CONSIGNE A: Dans le texte fourni sur le nettoyage du lac Baïkal, relevez tous les gestes qu'Egor cite en exemple pour que chacun change le monde pour le mieux.

Outre le nettoyage du lac, leur autre objectif principal est de montrer l'exemple et d'inspirer leurs amis et les abonnés d'Instagram à faire leur part et à inculquer le sens des responsabilités individuelles. Pour ce faire, Egor a lancé le défi Instagram #СпасайАНеБолтай (#SauveEtNeBlablatePas).

« Il est extrêmement gratifiant de constater que grâce à notre exemple, des milliers de personnes commencent à réfléchir à la manière dont nous affectons l'environnement et à faire quelque chose pour y remédier. Rien que cet été, environ 90 nettoyages ont été effectués, dans toutes les régions de notre Mère patrie – et au-delà », affirme Egor.

Egor croit que chacun peut d'une manière ou d'une autre changer ce monde pour le mieux, par exemple en ne passant pas indifféremment devant un gobelet jeté par quelqu'un d'autre, en ramassant les déchets ou en commençant à trier et à recycler les ordures à la maison. Il est optimiste quant à l'avenir de son lac Baïkal bien-aimé et quant au fait que les Russes en général changeront leur relation avec la nature.

« Les gens avaient une attitude consumériste envers la nature et ne se rendaient pas compte qu'ils sont les seuls responsables des déchets qu'ils produisent. Et ils ont tendance à parler beaucoup plus qu'à faire quelque chose. Mais cette situation est en train de changer rapidement. Je peux voir que les gens changent leurs habitudes et leurs comportements, ils commencent à recycler et prennent l'initiative de nettoyer à l'extérieur sans attendre que quelqu'un organise un événement de nettoyage. Il suffit de regarder le nombre de messages que nous avons avec le hashtag #СпасайАНеБолтай – pour moi, c'est le résultat le plus important de notre travail », conclut Egor.

Malheureusement, il n'y a pour l'instant pas d'approche systématique pour le nettoyage du lac. Outre Egor et ses amis, les plongeurs professionnels font parfois preuve d'initiative, mais c'est à peu près tout.

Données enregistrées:
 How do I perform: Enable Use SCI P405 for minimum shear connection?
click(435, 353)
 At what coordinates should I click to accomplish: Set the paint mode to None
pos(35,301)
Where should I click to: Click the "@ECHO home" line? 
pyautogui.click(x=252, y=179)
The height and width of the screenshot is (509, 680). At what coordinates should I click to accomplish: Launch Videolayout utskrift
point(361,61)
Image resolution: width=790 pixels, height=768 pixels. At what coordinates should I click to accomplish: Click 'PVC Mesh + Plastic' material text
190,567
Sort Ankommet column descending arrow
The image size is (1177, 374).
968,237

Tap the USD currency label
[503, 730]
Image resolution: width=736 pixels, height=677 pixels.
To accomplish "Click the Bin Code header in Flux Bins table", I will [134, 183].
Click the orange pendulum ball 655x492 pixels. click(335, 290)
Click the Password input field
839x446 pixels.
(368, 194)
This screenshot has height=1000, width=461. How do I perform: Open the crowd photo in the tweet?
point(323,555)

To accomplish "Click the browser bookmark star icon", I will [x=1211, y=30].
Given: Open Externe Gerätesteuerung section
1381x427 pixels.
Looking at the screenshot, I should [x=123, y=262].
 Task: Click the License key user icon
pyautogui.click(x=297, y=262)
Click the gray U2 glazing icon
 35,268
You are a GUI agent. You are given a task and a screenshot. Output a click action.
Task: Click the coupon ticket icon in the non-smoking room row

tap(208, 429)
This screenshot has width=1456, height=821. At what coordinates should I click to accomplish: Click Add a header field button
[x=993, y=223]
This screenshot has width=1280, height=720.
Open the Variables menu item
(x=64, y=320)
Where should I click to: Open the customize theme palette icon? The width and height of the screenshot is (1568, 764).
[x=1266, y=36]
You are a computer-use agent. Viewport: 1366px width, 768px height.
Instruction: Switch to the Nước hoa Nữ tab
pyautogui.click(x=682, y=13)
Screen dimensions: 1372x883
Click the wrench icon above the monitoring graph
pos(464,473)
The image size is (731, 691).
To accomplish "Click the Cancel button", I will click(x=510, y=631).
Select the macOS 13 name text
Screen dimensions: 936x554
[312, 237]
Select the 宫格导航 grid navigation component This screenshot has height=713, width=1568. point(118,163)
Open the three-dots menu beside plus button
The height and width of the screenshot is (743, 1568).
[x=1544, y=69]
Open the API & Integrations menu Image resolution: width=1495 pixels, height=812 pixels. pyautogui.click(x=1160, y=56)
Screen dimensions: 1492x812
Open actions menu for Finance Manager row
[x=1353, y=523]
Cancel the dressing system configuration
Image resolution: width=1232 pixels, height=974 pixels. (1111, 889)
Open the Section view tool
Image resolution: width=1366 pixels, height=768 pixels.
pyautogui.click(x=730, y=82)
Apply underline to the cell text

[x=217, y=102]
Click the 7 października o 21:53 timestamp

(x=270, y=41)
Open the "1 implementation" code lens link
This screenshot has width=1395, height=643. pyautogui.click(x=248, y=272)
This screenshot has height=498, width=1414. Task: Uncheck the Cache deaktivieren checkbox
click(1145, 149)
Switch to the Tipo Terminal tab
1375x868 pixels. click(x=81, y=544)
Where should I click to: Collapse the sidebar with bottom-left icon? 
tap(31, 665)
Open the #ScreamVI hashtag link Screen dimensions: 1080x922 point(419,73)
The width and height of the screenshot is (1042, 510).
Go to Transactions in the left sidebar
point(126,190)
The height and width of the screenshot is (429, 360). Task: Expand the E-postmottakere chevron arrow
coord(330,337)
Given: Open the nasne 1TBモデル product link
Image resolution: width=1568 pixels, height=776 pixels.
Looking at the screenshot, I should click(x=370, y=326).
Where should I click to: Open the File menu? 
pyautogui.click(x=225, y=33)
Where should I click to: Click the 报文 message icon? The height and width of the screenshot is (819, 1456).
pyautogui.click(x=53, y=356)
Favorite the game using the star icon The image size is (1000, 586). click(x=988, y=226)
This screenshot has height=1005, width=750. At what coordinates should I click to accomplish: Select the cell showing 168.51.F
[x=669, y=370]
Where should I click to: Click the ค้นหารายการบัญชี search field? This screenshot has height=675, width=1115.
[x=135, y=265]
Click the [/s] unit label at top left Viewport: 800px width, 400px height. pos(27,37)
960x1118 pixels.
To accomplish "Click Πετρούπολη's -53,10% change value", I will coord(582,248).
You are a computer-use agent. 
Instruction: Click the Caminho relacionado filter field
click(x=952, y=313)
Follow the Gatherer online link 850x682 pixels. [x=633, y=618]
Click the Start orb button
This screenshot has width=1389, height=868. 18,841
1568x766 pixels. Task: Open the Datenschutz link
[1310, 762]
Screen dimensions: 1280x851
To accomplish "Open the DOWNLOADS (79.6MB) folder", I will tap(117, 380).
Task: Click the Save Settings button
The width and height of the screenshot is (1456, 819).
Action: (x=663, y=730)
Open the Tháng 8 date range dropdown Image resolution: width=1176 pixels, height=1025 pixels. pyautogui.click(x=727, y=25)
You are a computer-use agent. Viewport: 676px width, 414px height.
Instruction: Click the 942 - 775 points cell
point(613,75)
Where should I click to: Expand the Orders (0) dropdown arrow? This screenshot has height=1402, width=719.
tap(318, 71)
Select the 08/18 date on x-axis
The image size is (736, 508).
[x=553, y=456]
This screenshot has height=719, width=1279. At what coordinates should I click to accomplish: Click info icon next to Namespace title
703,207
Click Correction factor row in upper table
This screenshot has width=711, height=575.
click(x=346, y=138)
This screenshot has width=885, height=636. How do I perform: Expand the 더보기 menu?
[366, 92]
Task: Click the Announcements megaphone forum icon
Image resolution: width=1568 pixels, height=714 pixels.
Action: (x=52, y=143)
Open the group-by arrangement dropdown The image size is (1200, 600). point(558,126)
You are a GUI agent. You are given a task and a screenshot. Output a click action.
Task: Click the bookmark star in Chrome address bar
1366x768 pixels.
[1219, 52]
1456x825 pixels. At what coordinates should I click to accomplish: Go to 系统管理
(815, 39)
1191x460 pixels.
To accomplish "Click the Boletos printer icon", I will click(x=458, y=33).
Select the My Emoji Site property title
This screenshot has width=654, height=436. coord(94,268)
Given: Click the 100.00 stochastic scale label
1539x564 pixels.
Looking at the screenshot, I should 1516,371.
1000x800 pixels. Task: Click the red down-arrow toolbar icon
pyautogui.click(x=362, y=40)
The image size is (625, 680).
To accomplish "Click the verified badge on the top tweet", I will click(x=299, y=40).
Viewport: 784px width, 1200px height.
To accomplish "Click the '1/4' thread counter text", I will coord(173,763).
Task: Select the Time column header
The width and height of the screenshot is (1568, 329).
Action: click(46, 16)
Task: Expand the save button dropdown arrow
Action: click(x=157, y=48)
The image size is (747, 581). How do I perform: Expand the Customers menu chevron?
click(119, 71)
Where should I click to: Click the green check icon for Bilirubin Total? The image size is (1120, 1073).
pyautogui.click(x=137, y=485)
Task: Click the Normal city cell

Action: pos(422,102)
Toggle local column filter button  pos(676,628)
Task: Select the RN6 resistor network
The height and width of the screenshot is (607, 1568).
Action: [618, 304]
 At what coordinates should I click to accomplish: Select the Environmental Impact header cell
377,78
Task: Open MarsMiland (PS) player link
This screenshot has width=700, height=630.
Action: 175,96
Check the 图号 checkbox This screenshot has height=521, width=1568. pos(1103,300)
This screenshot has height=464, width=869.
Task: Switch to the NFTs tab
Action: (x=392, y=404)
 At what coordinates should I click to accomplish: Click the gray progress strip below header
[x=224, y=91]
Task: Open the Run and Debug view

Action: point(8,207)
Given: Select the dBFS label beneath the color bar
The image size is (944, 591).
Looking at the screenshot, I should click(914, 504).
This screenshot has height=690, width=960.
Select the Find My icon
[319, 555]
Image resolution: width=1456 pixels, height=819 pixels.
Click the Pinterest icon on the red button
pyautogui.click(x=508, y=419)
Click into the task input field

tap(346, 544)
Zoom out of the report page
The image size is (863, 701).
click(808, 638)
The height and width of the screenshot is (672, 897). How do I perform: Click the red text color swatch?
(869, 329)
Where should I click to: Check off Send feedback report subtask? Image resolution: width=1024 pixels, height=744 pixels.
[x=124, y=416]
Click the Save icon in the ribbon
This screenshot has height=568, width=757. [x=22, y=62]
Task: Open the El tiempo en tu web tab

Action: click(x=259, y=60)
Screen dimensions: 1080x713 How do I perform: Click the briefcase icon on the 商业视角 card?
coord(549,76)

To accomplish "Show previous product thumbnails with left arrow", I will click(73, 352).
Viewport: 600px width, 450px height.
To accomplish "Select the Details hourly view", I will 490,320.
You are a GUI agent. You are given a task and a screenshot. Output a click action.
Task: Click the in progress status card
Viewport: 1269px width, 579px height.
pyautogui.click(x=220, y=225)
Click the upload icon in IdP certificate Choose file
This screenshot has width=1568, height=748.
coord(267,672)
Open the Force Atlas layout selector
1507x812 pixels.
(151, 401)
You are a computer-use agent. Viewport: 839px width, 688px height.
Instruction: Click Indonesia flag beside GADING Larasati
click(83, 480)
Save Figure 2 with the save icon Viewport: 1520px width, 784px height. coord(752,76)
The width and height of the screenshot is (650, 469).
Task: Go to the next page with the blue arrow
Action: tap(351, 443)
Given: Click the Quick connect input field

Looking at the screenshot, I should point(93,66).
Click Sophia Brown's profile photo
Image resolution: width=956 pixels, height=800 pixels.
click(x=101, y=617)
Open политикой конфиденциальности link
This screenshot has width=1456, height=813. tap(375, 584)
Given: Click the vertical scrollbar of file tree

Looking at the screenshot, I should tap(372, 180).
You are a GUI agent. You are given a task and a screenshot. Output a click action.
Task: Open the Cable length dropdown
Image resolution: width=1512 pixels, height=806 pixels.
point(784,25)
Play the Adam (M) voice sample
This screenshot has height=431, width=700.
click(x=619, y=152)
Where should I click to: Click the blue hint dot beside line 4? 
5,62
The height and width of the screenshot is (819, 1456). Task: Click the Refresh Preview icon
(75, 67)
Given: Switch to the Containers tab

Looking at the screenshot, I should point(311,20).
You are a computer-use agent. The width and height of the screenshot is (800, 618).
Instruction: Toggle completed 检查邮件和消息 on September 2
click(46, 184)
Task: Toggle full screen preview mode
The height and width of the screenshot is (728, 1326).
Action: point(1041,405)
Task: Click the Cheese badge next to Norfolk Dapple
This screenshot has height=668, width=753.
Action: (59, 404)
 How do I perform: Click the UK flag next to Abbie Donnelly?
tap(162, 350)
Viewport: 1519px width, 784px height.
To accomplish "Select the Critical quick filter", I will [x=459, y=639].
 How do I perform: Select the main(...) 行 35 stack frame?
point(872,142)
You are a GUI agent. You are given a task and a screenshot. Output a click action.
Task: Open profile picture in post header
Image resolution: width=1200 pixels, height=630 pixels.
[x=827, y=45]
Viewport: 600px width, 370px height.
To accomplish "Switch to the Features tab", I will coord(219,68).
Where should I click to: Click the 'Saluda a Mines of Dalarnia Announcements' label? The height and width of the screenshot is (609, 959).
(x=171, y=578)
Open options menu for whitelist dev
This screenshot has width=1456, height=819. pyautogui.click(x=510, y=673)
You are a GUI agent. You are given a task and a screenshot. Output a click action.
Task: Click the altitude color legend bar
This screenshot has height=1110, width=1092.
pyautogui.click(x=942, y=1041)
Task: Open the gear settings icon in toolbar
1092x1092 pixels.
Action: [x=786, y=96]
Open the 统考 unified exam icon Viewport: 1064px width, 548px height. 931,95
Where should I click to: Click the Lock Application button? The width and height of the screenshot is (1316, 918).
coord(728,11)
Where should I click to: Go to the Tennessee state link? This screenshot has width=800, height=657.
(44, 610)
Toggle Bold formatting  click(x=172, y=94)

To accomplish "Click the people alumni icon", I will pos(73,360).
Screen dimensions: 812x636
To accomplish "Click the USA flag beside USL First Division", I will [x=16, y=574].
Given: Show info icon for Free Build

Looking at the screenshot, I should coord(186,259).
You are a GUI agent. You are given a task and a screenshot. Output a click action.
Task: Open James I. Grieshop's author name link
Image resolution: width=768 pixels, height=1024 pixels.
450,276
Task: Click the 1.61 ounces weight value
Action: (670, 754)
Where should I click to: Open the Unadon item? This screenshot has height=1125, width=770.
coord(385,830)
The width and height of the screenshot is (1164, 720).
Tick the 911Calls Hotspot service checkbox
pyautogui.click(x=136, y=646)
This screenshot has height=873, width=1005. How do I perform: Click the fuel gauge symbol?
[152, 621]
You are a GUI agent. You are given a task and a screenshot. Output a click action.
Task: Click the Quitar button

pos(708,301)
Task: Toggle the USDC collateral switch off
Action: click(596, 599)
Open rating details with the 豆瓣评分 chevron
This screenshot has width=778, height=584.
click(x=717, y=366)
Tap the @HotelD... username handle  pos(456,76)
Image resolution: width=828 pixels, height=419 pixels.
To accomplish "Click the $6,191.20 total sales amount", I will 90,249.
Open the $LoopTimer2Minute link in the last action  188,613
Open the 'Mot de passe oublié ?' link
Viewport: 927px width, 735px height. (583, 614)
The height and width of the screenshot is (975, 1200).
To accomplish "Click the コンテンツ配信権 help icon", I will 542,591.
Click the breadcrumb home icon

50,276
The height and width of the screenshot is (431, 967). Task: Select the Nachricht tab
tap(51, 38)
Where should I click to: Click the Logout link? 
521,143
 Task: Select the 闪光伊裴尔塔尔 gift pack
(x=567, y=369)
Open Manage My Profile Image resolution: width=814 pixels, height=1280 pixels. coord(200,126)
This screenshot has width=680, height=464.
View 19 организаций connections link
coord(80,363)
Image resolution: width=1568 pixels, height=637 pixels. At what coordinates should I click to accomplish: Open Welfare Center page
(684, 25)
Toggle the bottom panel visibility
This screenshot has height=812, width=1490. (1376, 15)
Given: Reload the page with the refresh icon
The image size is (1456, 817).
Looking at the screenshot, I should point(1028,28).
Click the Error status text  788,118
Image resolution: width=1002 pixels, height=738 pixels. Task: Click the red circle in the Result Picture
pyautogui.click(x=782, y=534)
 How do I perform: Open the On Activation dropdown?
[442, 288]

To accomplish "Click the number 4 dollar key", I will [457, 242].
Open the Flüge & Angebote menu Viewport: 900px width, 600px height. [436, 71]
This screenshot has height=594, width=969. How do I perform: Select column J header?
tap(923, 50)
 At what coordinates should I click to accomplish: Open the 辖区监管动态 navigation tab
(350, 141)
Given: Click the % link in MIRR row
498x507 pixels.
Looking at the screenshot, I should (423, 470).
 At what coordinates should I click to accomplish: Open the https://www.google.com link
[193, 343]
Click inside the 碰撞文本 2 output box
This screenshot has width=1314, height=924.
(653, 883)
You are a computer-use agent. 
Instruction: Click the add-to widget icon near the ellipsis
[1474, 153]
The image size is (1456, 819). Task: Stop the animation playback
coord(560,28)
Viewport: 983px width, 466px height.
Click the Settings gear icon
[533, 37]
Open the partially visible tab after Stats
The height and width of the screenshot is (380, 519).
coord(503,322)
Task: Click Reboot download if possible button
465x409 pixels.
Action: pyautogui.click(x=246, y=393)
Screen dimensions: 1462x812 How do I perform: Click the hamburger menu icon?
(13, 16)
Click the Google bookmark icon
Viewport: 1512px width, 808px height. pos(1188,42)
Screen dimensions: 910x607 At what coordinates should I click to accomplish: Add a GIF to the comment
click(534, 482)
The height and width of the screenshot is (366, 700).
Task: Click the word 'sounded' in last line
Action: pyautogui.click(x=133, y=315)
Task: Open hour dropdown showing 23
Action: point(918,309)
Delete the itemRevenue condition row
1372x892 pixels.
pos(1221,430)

CONSIGNE B: Recopiez à l'identique les lignes du listing, en commençant par celle qui contient « Where should I click to: Click the 'Saluda » et en terminant par celle qui contient « Looking at the screenshot, I should coord(186,259). ».

RÉPONSE A:
- Ne pas passer indifféremment devant un gobelet jeté par quelqu'un d'autre
- Ramasser les déchets
- Commencer à trier et à recycler les ordures à la maison

RÉPONSE B:
Where should I click to: Click the 'Saluda a Mines of Dalarnia Announcements' label? The height and width of the screenshot is (609, 959).
(x=171, y=578)
Open options menu for whitelist dev
This screenshot has width=1456, height=819. pyautogui.click(x=510, y=673)
You are a GUI agent. You are given a task and a screenshot. Output a click action.
Task: Click the altitude color legend bar
This screenshot has height=1110, width=1092.
pyautogui.click(x=942, y=1041)
Task: Open the gear settings icon in toolbar
1092x1092 pixels.
Action: [x=786, y=96]
Open the 统考 unified exam icon Viewport: 1064px width, 548px height. 931,95
Where should I click to: Click the Lock Application button? The width and height of the screenshot is (1316, 918).
coord(728,11)
Where should I click to: Go to the Tennessee state link? This screenshot has width=800, height=657.
(44, 610)
Toggle Bold formatting  click(x=172, y=94)

To accomplish "Click the people alumni icon", I will pos(73,360).
Screen dimensions: 812x636
To accomplish "Click the USA flag beside USL First Division", I will [x=16, y=574].
Given: Show info icon for Free Build

Looking at the screenshot, I should coord(186,259).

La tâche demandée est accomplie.